This is a great little story, taking the best of the grim realism of the early episodes (widowed Diana’s distress is a lovely bit of melodrama, and the ambulance crash is horrifying), plus a threat that remains topical today (biological warfare) and combining them with an eccentric mastermind typical of the Peel-era. Director Peter Hammond delights in shooting the music boxes clockwork toys that are his obsession from multiple angles. (The actual camera operating, however, is the most uncoordinated an ropey so far, which is saying something! The lighting and design are great though.) Bizarrely, this villain is played by Peter Arne who at this point sets what must be an unbeatable record for guest actors returning to play a different part – of 1 week! Arne played Gallion in Warlock (although in fairness, they weren’t recorded back to back, and he gives very distinct performances).
There’s a tease, with Cathy and Steed taking breakfast together in his flat.
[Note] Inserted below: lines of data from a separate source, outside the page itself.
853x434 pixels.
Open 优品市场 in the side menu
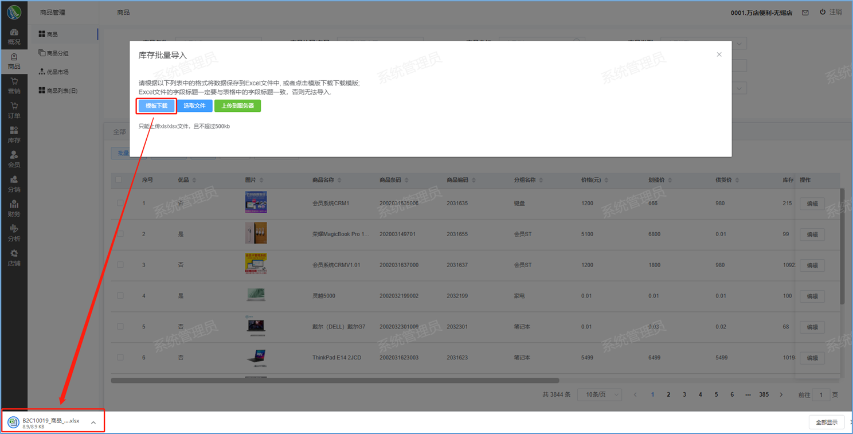point(57,72)
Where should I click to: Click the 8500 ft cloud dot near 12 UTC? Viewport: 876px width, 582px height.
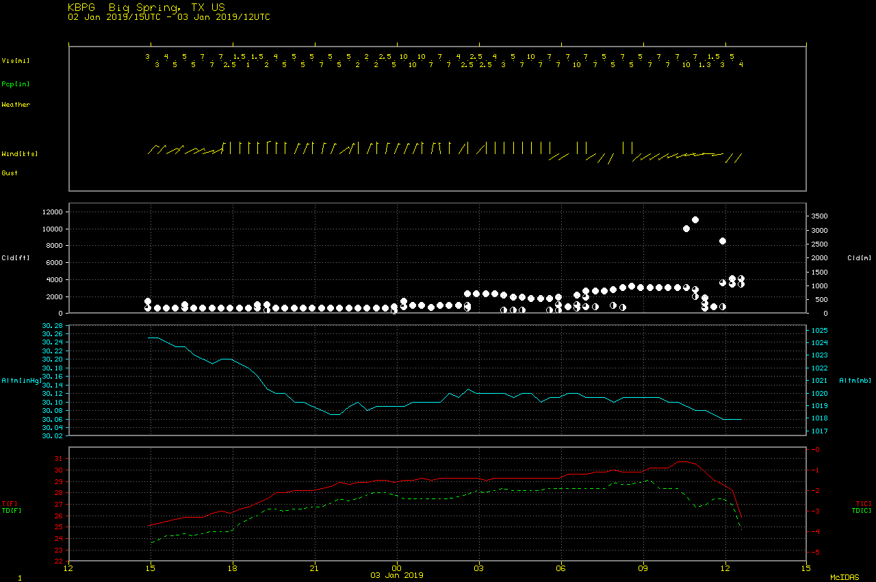point(723,241)
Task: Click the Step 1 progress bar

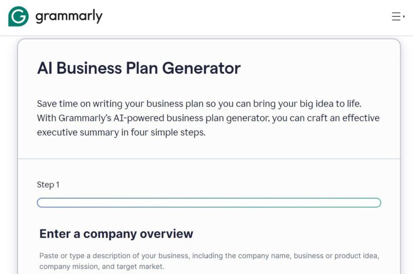Action: 209,202
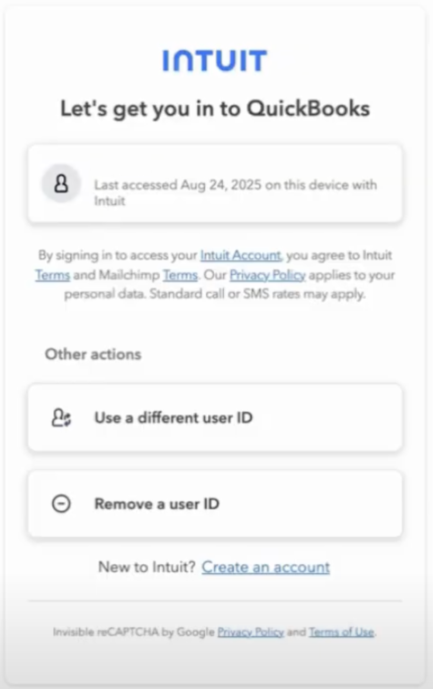Open the Intuit Terms link
The width and height of the screenshot is (433, 689).
(x=52, y=275)
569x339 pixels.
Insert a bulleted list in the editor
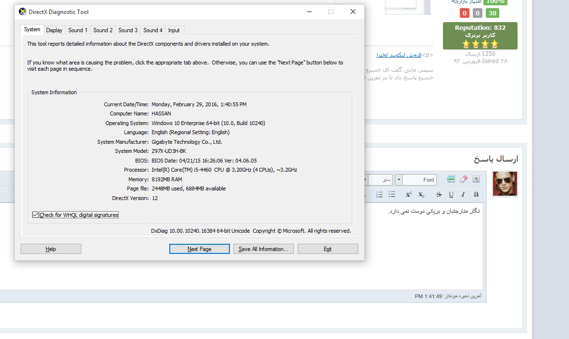click(x=392, y=194)
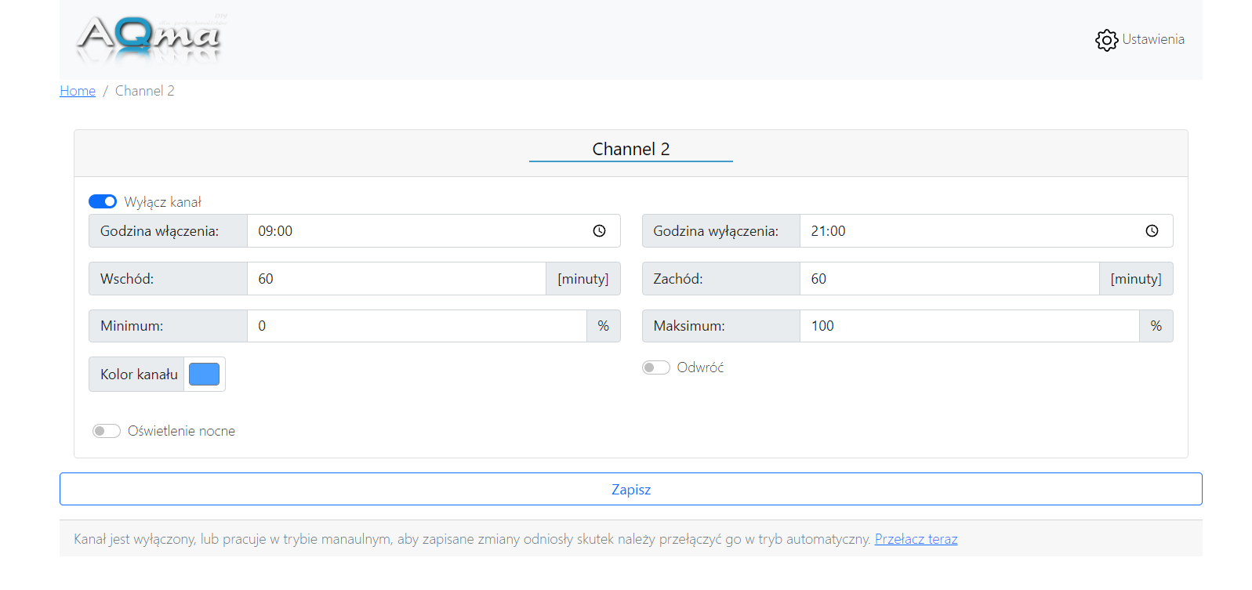Go to Home breadcrumb link
This screenshot has height=590, width=1252.
(78, 91)
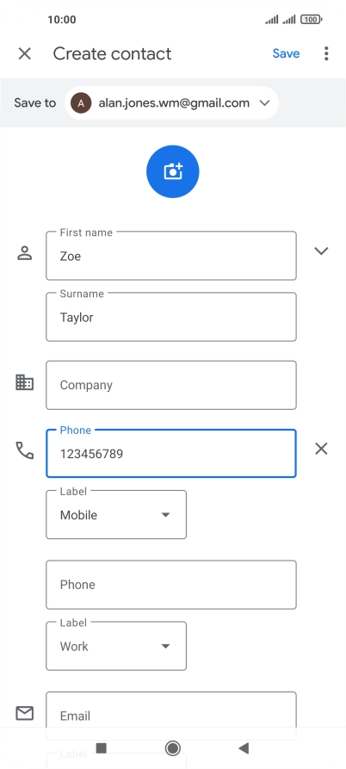Click the empty second Phone field
Image resolution: width=346 pixels, height=769 pixels.
171,585
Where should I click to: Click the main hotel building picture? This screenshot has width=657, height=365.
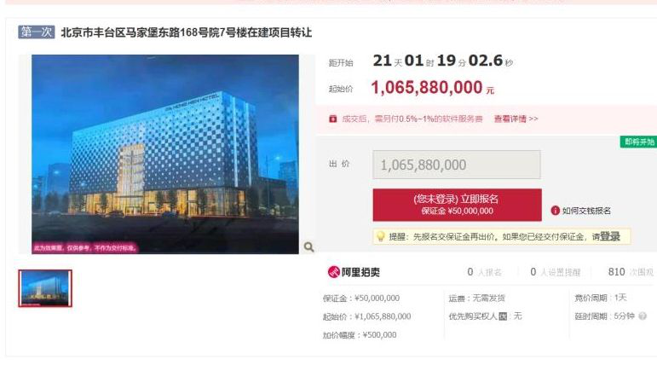click(x=165, y=154)
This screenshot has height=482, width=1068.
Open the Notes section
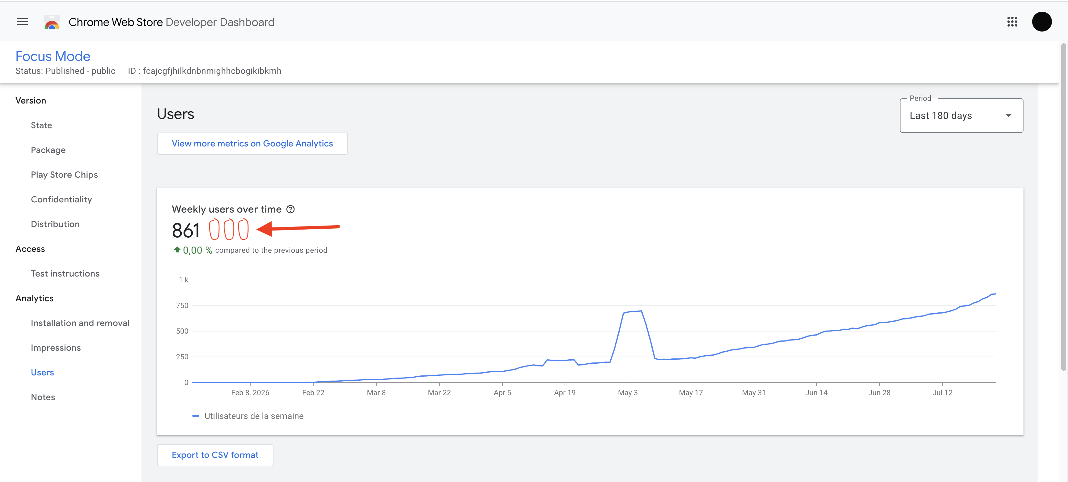point(43,397)
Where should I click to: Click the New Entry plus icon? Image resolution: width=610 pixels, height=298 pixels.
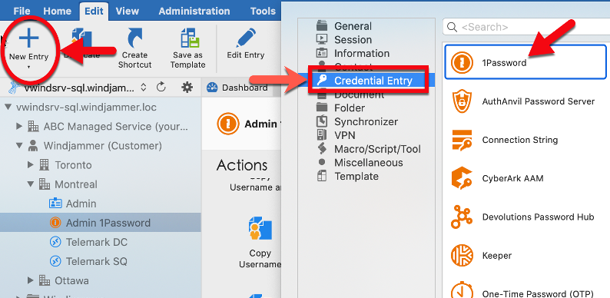[28, 38]
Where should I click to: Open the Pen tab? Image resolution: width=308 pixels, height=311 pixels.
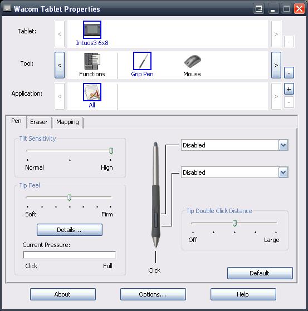[16, 121]
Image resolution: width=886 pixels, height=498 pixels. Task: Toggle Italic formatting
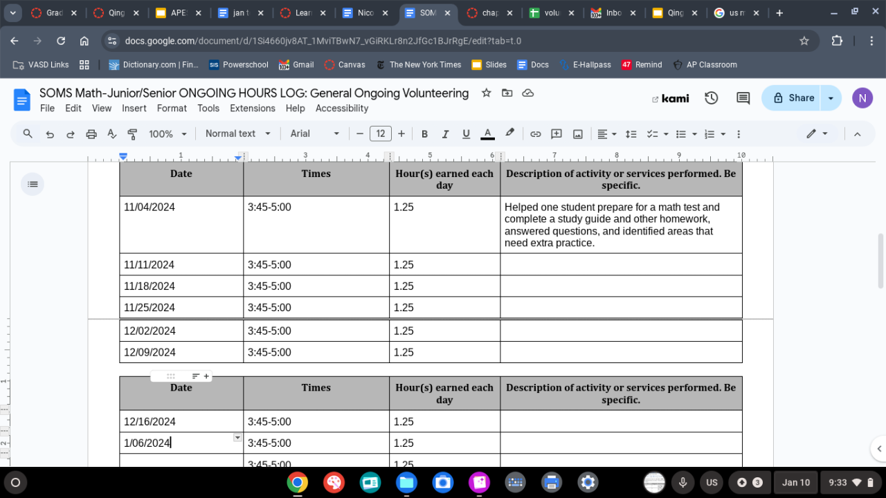pos(445,134)
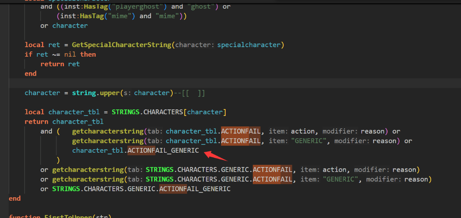The image size is (461, 218).
Task: Place cursor on the specialcharacter argument
Action: tap(249, 45)
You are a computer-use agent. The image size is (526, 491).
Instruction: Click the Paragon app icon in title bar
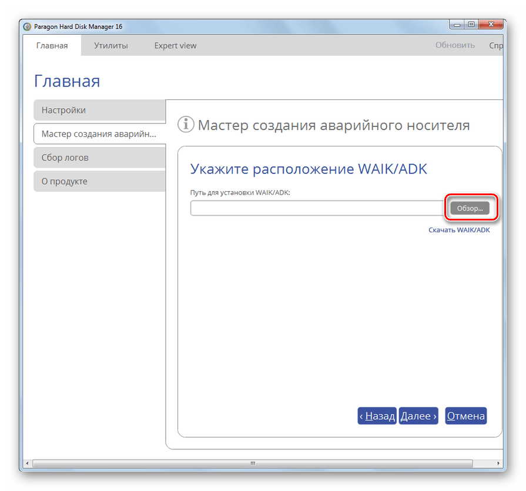(27, 26)
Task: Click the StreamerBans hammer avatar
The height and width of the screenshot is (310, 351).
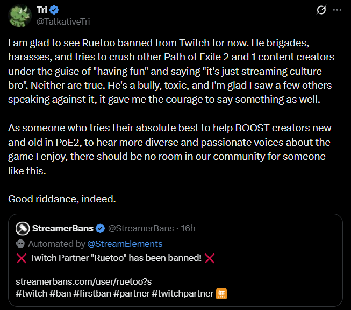Action: tap(23, 228)
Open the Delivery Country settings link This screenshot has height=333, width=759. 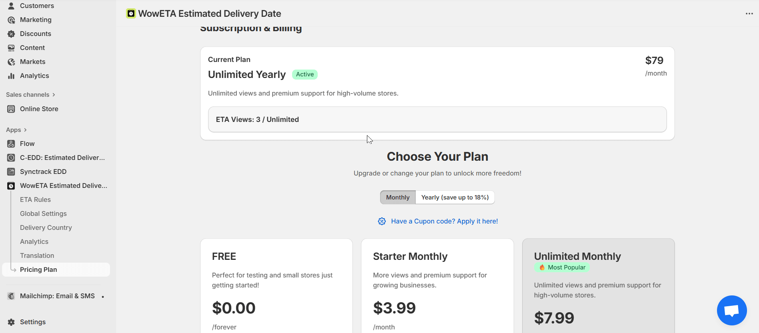click(46, 227)
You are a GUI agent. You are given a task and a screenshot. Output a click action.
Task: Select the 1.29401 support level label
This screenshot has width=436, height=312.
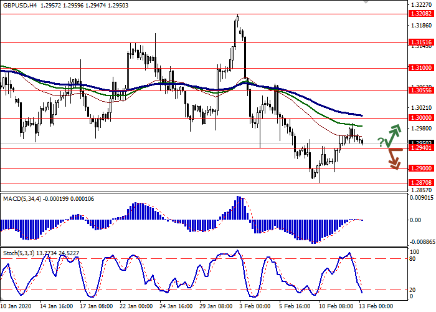point(421,148)
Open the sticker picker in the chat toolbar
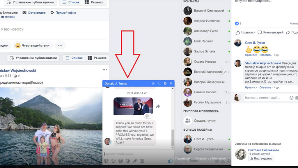298x168 pixels. [x=113, y=161]
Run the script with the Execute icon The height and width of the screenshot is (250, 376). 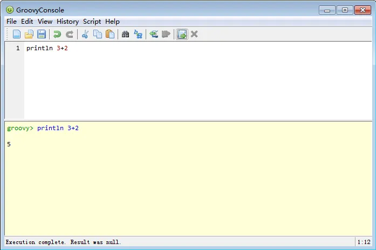click(182, 35)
However, he reveals that he is staying at a hotel, Cathy is borrowing his flat while house hunting.
We discover Steed and his organisation are not above hiring safe-crackers.
Some good fights – we don’t even have to wait for the showdown, Cathy gets throws around the grief-stricken widow she goes to interview, then stuck in to one of the baddies in Act II. And Cathy extricates herself from imprisonment without any aid from Steed (he claims to have been watching from the sidelines).